İSEDAK ve İslam Konferansı Örgütü bünyesinde kurulmuş olan diğer organların bu dönüşümün arandığı mekanlar olması gerektiğine inandığını ifade eden Bahçeli, küreselleşme sürecinin sunduğu fırsatlar iyi değerlendirildiği takdirde büyük ekonomik yararlar sağlanabileceğini vurguladı.
İSEDAK bünyesinde ele alınan Eylem Planı ve uygulama mekanizmasının geçmiş yıllardaki performansı dikkate alındığında maalesef umulanı vermediğine işaret eden Bahçeli, uygulama mekanizmasını daha sağlıklı işleyen etkin bir yapıya kavuşturmanın, küreselleşme sürecine adapte olmada İslam ülkeleri arasındaki işbirliğini daha akılcı bir temelde geliştirmek için ön koşul olduğunu kaydetti.

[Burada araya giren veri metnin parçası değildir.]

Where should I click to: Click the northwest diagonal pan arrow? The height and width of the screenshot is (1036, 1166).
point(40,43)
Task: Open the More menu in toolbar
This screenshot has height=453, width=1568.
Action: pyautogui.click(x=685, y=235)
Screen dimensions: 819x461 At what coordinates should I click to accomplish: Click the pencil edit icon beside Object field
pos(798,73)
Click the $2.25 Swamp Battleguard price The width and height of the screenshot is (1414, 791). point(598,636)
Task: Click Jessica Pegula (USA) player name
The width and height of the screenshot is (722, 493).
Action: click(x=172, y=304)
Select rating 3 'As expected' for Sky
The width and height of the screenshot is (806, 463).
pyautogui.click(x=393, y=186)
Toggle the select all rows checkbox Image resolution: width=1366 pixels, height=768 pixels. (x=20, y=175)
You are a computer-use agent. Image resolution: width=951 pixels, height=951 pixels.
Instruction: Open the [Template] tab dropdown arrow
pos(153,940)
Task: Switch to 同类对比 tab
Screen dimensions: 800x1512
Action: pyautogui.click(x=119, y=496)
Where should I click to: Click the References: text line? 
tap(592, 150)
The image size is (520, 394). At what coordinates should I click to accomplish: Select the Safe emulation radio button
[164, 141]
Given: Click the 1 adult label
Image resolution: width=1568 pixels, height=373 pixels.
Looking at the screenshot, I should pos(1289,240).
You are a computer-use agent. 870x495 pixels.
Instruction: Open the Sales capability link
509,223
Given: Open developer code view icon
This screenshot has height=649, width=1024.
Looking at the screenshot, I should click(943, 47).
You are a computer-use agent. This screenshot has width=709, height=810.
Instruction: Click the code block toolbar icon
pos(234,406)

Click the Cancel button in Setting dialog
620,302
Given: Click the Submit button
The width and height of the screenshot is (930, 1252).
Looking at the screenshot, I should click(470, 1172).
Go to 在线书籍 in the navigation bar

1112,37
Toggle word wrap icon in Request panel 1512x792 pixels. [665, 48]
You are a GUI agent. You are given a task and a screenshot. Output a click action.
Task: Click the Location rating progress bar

Bahçeli, "6 yıl önce kabul edilen Eylem Planı'nın hala somut bir faydaya dönüşmemesi, uygulama ve izleme mekanizmasının gözden geçirilmesi için yeterli sebep teşkil etmektedir" dedi.
"ÖZEL SEKTÖRE DAHA ÇOK AĞIRLIK VERİLMELİ"
Bahçeli, özellikle Eylem Planı'nın hayata geçirilmesinde uygulama ve izleme mekanizmasını yeniden düzenlerken özel sektöre daha çok ağırlık vermek gerektiği inancında olduğunu bildirdi.
Bahçeli, şunları söyledi: "Türkiye içinde bulunduğumuz bu tarihi değişim sürecinde dış dünya ile ilişkilerini her alanda güçlendirmeye ve çeşitlendirmeye çalışmaktadır. Bu vizyon içinde tarihi, manevi ve kültürel bağlarla bağlı bulunduğumuz İslam dünyasının önemli bir yeri bulunmaktadır. Türkiye İKÖ ve İSEDAK'ın başarılarını daha ileriye götürmek için kardeş üye ülkelerle birlikte mümkün olan her türlü çabayı göstermeye davam edecektir."